Faking and Discriminating the Navigation Data of a Micro Aerial Vehicle Using Quantum Generative Adversarial Networks
This addresses cybersecurity risks in Cyber-Physical Systems like drones, but it is incremental as it applies an existing QGAN paradigm to a new domain.
The authors tackled the problem of using Quantum Generative Adversarial Networks (QGANs) to generate fake navigation data for a Micro Aerial Vehicle (MAV) to deceive monitoring systems, and they proposed a discriminator to detect such fakes, evaluating learning time and accuracy versus quantum memory requirements in simulations.

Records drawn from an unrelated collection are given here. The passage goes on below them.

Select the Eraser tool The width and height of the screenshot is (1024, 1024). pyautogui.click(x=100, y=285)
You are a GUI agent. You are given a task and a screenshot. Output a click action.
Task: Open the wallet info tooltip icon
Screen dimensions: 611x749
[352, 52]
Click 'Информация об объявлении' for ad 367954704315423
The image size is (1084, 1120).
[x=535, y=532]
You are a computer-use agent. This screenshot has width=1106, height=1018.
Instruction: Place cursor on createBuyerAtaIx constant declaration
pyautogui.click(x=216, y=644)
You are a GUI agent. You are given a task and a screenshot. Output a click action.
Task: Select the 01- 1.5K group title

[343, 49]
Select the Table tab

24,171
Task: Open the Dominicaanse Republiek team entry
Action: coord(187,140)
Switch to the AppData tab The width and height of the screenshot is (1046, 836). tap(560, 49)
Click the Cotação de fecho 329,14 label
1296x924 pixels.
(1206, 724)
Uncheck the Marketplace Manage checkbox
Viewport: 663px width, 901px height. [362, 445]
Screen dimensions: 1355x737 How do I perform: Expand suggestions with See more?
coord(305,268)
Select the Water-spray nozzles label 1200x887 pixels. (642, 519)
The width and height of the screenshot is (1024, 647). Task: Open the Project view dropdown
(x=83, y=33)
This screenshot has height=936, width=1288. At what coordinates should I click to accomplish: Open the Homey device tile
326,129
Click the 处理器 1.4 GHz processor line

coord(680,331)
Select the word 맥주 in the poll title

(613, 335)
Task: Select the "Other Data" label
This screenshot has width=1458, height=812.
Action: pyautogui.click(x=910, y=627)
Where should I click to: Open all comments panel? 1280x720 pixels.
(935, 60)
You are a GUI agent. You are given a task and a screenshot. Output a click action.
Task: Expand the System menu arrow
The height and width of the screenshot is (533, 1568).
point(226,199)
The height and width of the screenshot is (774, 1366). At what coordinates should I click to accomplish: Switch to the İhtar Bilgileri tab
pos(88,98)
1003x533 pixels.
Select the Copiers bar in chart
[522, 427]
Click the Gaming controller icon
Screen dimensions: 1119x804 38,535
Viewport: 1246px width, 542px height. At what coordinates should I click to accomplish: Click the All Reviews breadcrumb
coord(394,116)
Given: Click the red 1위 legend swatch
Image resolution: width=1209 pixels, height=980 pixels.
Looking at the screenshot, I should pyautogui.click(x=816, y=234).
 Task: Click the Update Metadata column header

We show that the Quantum Generative Adversarial Network (QGAN) paradigm can be employed by an adversary to learn generating data that deceives the monitoring of a Cyber-Physical System (CPS) and to perpetrate a covert attack. As a test case, the ideas are elaborated considering the navigation data of a Micro Aerial Vehicle (MAV). A concrete QGAN design is proposed to generate fake MAV navigation data. Initially, the adversary is entirely ignorant about the dynamics of the CPS, the strength of the approach from the point of view of the bad guy. A design is also proposed to discriminate between genuine and fake MAV navigation data. The designs combine classical optimization, qubit quantum computing and photonic quantum computing. Using the PennyLane software simulation, they are evaluated over a classical computing platform. We assess the learning time and accuracy of the navigation data generator and discriminator versus space complexity, i.e., the amount of quantum memory needed to solve the problem.